Темной осенней ветреной ночью 1931 года я стоял на берегу Вишеры и размышлял на важную, больную для меня тему: мне уже двадцать четыре года, а я еще ничего не сделал для бессмертия. Лодочник мой, девяностолетний чалдон, взявшийся за трешник сплавить меня вниз по течению Вишеры, за сто километров до управления, поднял кормовое весло. Старик оттолкнул челнок, вывел лодку на глубокую воду, развернул ее по течению поближе к стрежню, и мы полетели вниз с быстротой, превышающей силу тяжести, ту, что столько лет пригибала меня к земле.
Темной осенней ночью старик причалил челнок к песчаному берегу Вишеры — у лесозавода, где два года назад я работал замерщиком. Вода и ее движение, необходимость участия в повседневной, сиюминутной жизни летящего вниз челнока не давали возможности думать.
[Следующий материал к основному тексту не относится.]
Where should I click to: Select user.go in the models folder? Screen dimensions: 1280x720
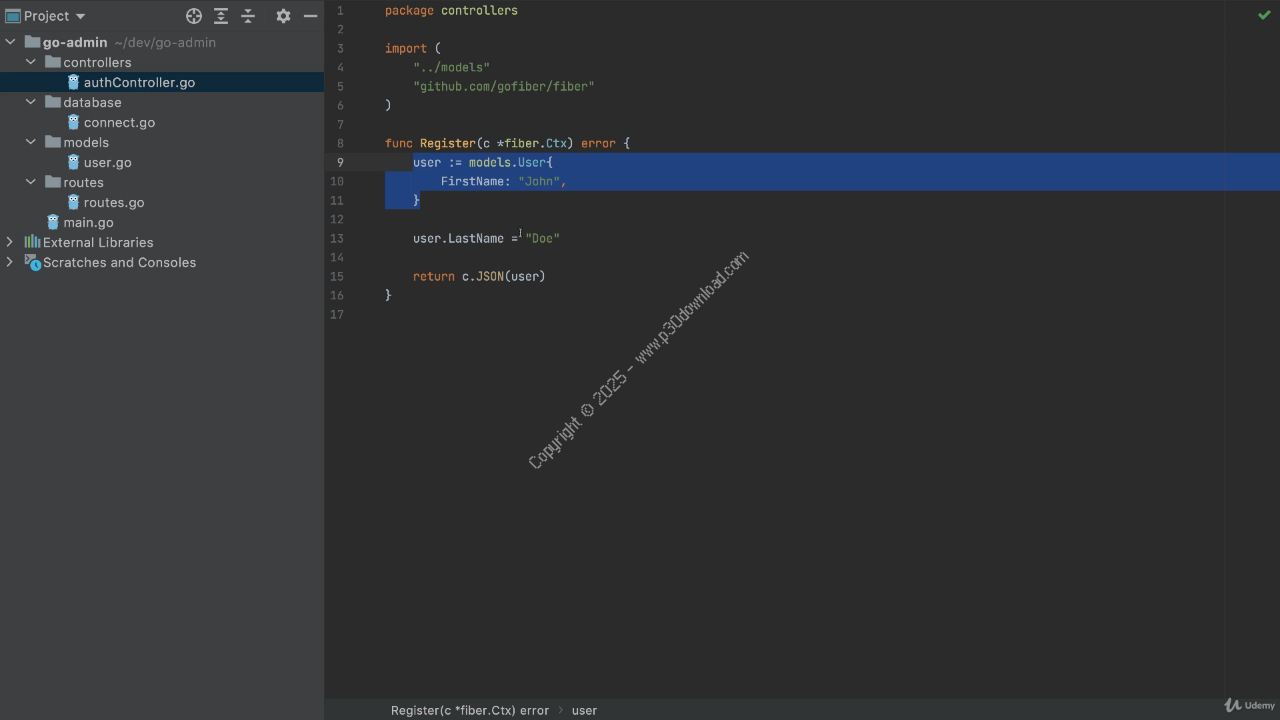[x=107, y=162]
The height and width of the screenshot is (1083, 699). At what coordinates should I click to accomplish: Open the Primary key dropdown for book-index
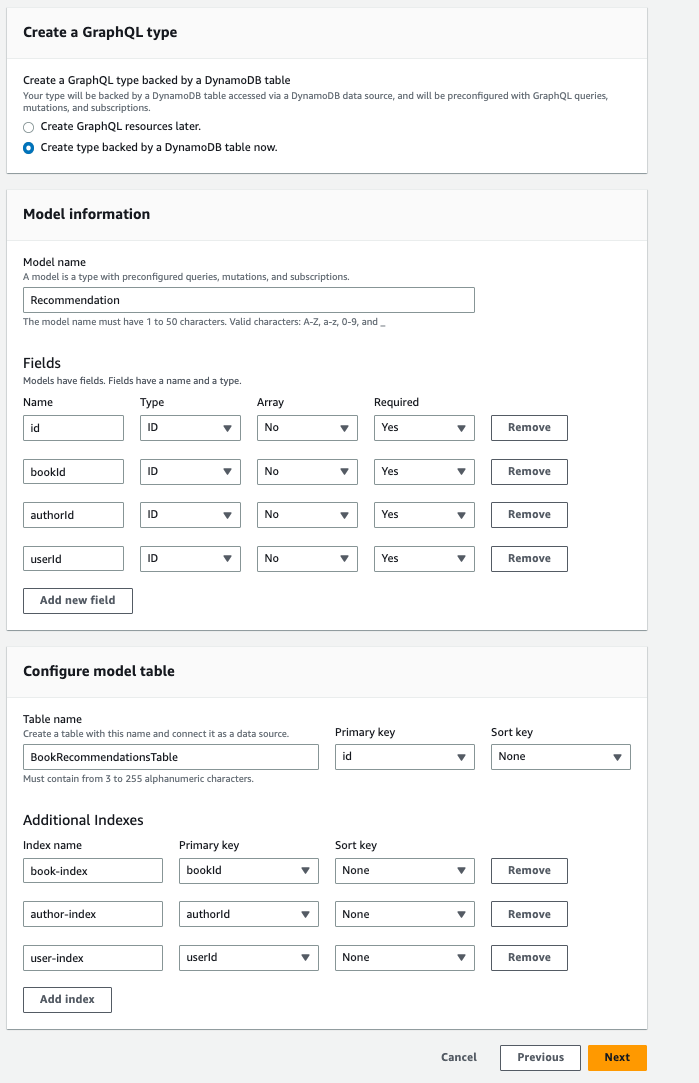(x=248, y=870)
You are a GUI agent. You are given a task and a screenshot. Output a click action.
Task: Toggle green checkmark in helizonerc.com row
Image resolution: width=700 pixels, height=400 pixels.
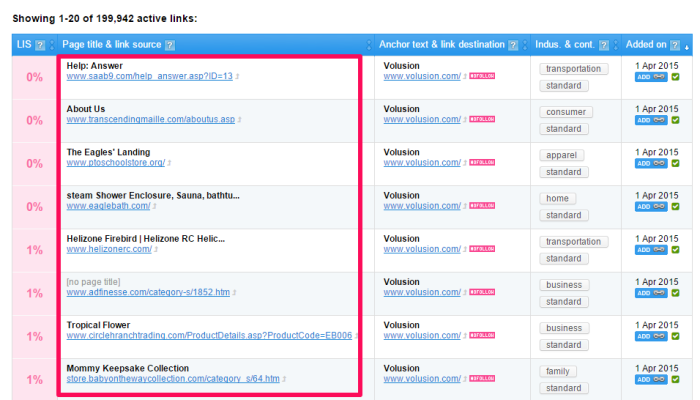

Только позднее я смог подвести итоги первого моего испытания в самостоятельном плавании — на московской земле.
Я проехал весь штрафняк, весь северный район Вишлага — притчу во языцех, — канонизированную, одобренную людской психологией, угрозу для всех, и вольных, и заключенных на Вишере, я побывал на каждом участке, где работал арестант-лесоруб. Я не нашел никаких следов кровавых расправ. А между тем Усть-Улс и паутина его притоков до впадения в Вишеру были краем тогдашней арестантской земли.
А между тем следы эти были, не могли не быть. Ведь начальник конвоя Щербаков сам раздевал меня догола и ставил на выстойку под винтовку вольного чалдона — на арестантском этапе в начале апреля 1929 года по каторжному шляху Соликамск — Вижаиха.
Ведь кто-то застрелил тех трех беглецов, чьи трупы — дело было зимой, — замороженные, стояли около вахты целых три дня, чтобы лагерники убедились в тщетности побега. Ведь кто-то дал распоряжение выставить эти замерзшие трупы для поучения? Ведь арестантов ставили — на том же самом Севере, который я объехал весь, — ставили «на комарей», на пенек голыми за отказ от работы, за невыполнение нормы выработки.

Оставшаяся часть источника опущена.